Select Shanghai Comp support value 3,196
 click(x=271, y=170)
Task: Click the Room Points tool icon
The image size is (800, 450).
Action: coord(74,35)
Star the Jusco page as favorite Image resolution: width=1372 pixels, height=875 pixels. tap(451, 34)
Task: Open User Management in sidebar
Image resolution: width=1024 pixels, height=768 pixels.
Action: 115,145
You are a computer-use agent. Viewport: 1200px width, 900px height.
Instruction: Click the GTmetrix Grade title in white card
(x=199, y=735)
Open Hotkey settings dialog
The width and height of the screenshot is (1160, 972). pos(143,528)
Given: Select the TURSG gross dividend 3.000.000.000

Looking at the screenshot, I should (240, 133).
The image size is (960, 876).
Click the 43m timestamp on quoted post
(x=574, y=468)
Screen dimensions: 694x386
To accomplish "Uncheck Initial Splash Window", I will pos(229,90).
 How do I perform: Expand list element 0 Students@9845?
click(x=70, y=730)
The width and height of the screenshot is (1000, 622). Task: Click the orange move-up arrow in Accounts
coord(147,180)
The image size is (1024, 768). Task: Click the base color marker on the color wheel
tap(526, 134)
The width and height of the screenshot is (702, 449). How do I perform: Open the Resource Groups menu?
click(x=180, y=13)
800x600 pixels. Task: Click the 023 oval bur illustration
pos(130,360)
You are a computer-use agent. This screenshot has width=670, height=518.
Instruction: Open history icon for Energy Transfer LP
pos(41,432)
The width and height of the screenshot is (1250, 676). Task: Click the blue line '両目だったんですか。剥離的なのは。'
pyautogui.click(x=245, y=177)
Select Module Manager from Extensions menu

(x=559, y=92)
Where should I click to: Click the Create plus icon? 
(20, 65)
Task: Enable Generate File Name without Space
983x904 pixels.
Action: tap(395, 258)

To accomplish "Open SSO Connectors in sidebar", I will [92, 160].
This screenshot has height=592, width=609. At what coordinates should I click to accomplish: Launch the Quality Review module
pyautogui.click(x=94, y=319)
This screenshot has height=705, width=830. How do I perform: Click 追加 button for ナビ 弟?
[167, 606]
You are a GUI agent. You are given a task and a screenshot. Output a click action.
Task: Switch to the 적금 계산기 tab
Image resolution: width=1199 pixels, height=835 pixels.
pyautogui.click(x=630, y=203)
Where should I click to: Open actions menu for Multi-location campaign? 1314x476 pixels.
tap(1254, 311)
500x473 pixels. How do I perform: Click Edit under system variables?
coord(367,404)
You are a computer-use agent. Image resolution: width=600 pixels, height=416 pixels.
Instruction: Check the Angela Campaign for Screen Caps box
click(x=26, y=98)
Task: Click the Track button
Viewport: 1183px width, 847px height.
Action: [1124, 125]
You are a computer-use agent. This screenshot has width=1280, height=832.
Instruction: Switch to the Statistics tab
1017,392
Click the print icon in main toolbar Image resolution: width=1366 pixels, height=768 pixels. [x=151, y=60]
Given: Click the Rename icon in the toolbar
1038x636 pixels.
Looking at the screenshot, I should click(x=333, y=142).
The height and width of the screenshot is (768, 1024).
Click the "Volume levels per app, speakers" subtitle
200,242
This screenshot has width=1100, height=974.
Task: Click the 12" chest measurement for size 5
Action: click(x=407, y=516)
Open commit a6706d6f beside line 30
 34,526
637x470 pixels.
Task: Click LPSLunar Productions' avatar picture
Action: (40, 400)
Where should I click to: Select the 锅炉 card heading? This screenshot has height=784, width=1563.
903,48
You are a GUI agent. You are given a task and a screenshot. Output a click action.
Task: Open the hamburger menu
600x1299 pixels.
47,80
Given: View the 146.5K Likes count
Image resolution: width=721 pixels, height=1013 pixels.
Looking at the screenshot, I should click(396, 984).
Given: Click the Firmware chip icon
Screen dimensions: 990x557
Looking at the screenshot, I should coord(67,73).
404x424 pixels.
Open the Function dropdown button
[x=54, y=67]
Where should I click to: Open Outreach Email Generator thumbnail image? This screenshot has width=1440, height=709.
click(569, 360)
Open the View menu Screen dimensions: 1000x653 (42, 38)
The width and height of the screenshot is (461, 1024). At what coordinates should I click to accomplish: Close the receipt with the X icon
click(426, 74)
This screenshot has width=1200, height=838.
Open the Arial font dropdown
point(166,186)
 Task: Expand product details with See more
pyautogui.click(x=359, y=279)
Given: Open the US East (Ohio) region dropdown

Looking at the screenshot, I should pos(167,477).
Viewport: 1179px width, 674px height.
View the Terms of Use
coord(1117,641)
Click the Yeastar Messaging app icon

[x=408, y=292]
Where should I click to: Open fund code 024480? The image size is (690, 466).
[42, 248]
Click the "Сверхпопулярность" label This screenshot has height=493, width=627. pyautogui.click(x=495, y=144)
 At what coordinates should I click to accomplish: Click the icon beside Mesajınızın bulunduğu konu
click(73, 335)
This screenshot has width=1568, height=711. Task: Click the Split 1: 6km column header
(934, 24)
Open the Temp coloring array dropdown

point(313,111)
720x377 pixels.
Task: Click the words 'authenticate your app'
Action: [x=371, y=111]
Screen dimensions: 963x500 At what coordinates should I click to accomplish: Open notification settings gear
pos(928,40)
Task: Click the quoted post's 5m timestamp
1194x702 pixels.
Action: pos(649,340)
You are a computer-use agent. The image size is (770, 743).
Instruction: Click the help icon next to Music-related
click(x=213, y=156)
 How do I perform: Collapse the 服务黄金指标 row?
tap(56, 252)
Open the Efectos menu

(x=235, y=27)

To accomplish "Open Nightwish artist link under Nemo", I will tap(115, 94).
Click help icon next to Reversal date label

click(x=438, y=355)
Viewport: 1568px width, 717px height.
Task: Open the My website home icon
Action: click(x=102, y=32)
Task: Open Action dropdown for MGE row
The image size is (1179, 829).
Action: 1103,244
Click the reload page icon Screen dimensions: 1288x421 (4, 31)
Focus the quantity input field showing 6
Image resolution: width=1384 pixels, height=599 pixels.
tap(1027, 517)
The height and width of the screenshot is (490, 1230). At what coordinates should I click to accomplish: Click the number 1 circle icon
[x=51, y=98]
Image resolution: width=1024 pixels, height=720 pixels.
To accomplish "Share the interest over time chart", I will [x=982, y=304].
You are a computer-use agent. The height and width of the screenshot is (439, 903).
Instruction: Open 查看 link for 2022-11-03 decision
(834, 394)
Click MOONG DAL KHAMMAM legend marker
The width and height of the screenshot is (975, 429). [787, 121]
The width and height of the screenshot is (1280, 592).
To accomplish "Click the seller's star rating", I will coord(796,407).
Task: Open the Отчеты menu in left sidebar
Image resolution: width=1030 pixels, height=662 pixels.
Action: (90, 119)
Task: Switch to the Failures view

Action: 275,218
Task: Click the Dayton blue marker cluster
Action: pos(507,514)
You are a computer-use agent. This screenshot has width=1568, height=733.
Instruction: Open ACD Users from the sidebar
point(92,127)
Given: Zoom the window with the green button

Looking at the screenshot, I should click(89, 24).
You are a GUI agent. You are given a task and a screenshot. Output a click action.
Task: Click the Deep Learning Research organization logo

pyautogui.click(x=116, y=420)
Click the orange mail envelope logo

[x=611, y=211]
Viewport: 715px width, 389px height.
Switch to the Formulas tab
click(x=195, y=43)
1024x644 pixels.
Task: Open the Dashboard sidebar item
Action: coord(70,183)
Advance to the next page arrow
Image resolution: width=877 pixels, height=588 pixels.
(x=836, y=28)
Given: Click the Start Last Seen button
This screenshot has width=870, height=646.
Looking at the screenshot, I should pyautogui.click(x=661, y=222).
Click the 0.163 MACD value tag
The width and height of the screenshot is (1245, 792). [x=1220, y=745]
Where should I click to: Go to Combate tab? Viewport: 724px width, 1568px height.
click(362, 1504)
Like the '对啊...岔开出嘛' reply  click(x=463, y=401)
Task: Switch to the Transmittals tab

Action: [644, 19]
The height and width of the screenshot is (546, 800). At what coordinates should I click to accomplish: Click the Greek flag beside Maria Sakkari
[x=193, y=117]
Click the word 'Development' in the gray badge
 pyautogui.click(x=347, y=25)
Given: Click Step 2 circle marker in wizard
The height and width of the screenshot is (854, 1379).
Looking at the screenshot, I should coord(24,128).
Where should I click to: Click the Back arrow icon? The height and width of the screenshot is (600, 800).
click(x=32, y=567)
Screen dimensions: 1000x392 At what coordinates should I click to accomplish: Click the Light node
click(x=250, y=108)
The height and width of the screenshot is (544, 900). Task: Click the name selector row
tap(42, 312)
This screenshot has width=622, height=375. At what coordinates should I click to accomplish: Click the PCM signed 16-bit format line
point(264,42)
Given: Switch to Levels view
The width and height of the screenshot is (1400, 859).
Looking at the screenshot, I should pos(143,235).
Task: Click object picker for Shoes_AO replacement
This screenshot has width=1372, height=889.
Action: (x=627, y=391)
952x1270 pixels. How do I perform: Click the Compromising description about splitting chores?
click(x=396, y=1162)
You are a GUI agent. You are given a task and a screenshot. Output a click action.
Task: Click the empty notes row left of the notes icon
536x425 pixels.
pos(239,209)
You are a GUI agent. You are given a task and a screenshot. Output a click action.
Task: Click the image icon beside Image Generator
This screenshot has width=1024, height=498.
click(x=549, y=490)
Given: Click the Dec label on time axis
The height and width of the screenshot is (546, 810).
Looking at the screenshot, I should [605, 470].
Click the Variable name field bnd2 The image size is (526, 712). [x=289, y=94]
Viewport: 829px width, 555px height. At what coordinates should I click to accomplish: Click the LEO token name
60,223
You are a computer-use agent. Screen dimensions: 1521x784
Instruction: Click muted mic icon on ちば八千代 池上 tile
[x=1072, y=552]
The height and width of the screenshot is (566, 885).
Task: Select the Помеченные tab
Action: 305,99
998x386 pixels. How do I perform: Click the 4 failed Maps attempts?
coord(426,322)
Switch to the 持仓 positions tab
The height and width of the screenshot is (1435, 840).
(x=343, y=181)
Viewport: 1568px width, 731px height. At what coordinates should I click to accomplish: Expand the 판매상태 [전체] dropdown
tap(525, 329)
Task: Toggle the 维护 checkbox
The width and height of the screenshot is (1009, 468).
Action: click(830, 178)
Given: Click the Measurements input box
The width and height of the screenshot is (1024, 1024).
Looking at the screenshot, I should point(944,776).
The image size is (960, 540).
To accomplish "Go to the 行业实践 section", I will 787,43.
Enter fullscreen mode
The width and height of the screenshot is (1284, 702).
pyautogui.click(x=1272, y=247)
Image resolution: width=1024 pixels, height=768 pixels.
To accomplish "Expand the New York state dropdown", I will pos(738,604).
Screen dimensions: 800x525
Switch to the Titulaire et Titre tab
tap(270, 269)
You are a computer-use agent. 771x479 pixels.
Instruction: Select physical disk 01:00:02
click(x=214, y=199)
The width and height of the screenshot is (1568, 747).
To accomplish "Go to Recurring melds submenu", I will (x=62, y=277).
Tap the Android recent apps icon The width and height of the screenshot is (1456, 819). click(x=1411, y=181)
= = = =
What to work on — Where does the word "left" appear in the records? Copy every line that holds it.

Exercise response —
Task: Open the Отчеты menu in left sidebar
Task: Click the empty notes row left of the notes icon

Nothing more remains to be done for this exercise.